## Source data
---*---

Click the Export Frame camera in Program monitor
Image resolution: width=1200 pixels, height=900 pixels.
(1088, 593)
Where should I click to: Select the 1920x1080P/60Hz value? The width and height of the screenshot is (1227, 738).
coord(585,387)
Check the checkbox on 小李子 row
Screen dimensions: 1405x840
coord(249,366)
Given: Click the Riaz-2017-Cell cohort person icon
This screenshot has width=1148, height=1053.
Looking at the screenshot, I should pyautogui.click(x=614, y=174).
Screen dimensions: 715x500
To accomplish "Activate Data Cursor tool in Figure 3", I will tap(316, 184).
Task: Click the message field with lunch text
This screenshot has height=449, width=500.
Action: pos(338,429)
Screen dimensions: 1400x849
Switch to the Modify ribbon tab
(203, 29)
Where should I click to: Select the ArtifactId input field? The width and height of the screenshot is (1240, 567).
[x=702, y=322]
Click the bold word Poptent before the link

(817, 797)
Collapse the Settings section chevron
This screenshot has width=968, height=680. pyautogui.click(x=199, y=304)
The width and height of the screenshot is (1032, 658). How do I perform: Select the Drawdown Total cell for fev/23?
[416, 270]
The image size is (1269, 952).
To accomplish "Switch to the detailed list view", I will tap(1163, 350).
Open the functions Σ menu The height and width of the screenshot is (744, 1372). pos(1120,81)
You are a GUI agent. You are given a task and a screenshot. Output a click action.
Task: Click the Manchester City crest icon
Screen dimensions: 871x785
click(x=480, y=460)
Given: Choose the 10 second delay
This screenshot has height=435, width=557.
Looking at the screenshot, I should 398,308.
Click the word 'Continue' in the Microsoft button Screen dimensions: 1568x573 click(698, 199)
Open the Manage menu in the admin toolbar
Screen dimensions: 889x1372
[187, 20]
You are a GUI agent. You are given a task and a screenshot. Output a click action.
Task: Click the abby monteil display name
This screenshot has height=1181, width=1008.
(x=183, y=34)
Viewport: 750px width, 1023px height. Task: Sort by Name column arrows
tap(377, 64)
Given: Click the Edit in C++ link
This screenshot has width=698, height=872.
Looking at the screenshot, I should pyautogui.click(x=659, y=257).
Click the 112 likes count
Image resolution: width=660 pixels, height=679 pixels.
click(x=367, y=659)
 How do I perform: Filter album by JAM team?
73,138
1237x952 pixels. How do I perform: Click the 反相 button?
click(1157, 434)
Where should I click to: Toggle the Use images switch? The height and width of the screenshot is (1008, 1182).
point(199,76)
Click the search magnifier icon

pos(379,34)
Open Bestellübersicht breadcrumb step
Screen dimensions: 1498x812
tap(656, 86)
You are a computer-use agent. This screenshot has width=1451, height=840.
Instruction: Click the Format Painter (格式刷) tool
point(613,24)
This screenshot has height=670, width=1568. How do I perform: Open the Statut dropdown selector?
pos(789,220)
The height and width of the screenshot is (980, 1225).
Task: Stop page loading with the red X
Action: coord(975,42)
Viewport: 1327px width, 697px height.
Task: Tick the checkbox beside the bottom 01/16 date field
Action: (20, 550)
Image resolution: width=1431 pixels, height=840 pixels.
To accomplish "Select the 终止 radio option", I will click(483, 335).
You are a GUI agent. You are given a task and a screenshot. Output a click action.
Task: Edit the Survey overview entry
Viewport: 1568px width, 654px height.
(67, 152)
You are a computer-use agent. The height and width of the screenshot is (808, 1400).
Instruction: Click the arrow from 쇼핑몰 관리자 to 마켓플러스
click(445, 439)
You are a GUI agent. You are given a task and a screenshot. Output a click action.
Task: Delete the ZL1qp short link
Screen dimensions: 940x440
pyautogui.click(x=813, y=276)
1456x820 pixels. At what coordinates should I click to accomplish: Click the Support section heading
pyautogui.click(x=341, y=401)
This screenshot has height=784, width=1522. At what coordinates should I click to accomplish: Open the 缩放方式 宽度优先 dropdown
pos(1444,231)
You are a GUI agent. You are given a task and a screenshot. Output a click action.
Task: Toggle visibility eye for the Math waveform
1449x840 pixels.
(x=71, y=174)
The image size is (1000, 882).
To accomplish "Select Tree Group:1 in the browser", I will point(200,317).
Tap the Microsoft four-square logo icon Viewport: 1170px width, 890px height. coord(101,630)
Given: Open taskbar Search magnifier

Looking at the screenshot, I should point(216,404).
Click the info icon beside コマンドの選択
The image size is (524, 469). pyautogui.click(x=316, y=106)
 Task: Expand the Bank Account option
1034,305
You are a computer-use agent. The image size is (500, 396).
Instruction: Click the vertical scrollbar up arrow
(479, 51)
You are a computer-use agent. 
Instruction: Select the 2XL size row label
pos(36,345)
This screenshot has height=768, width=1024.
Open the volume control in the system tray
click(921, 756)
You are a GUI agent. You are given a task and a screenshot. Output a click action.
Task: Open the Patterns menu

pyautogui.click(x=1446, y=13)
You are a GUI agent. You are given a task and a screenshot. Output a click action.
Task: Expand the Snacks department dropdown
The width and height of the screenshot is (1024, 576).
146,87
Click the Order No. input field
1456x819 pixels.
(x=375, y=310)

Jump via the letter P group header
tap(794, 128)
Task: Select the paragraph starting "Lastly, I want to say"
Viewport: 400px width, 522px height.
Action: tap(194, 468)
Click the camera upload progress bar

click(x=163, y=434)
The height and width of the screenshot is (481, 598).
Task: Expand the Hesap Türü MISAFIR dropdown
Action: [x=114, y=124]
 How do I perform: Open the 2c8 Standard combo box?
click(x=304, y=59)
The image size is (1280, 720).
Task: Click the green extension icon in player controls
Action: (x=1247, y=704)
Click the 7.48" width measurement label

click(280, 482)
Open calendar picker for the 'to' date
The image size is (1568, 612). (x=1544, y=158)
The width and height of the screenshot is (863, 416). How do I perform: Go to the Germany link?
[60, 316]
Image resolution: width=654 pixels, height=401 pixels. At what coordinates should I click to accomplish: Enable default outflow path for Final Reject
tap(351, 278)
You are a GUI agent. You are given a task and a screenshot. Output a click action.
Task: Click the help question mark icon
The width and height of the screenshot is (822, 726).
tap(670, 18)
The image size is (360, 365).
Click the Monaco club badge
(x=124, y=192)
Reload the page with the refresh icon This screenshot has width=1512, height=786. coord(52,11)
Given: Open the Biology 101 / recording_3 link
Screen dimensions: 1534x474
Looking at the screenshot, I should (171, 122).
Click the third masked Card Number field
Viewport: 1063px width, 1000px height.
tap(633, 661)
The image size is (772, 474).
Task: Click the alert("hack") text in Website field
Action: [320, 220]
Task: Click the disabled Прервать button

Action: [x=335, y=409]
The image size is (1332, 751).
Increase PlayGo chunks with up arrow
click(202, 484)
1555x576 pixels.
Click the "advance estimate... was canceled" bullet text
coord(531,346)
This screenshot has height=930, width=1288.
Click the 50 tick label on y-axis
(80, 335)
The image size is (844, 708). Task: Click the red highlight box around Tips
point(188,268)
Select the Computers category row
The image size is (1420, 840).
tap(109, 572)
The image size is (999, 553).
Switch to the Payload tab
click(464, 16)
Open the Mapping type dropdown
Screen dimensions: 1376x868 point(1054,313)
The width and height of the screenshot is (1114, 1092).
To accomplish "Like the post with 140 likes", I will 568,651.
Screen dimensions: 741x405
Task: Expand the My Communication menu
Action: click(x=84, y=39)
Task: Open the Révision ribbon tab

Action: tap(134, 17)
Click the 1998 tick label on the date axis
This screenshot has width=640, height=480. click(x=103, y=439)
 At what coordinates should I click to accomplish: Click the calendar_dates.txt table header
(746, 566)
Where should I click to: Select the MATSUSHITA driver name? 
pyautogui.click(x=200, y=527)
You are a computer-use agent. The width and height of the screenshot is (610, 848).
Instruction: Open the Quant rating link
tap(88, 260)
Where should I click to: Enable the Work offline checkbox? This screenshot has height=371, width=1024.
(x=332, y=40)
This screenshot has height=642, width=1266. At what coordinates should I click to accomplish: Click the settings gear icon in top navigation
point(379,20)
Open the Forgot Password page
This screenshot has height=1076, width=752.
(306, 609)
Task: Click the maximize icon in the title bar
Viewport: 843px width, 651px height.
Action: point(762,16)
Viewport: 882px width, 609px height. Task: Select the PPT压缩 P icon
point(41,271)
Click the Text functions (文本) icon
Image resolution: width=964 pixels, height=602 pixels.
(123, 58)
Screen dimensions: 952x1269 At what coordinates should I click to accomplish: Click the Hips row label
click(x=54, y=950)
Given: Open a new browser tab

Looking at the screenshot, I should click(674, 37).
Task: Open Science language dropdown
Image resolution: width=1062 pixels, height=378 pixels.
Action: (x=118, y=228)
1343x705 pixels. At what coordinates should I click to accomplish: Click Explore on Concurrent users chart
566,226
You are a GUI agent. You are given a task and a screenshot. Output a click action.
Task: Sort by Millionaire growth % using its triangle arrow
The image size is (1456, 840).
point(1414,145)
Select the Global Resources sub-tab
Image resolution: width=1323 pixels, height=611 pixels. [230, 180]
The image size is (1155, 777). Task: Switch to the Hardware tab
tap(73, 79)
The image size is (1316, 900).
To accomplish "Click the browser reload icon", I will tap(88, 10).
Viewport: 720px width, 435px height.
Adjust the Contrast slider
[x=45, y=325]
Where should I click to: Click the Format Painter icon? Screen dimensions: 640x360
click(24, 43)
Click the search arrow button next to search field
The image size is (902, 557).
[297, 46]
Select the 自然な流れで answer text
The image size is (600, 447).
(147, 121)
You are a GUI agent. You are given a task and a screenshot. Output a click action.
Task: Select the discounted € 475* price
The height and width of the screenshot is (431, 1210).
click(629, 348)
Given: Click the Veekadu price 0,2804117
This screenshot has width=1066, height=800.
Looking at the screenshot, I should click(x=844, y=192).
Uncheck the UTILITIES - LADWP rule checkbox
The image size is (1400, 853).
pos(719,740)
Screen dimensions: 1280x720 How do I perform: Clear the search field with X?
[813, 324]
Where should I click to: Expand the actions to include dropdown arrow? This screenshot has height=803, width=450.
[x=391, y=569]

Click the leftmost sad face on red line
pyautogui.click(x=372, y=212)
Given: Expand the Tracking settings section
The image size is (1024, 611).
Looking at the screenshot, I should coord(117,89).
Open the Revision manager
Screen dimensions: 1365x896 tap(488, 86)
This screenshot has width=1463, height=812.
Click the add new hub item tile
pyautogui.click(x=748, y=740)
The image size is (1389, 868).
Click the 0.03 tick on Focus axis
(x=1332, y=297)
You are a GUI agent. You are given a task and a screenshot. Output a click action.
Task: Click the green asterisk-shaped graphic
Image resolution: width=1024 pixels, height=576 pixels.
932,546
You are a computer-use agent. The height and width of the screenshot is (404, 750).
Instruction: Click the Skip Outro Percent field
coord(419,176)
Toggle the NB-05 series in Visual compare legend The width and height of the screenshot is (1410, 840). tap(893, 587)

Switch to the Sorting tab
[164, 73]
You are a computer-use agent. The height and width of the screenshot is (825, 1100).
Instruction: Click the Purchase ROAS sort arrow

---*---

## SHORT PROBLEM
Please output the stretch of lines from the one containing "The width and height of the screenshot is (1032, 658)." through the one containing "will tap(1163, 350).", with each line exactly as it stands.

## SOLUTION FOR THIS PROBLEM
The width and height of the screenshot is (1032, 658). How do I perform: Select the Drawdown Total cell for fev/23?
[416, 270]
The image size is (1269, 952).
To accomplish "Switch to the detailed list view", I will tap(1163, 350).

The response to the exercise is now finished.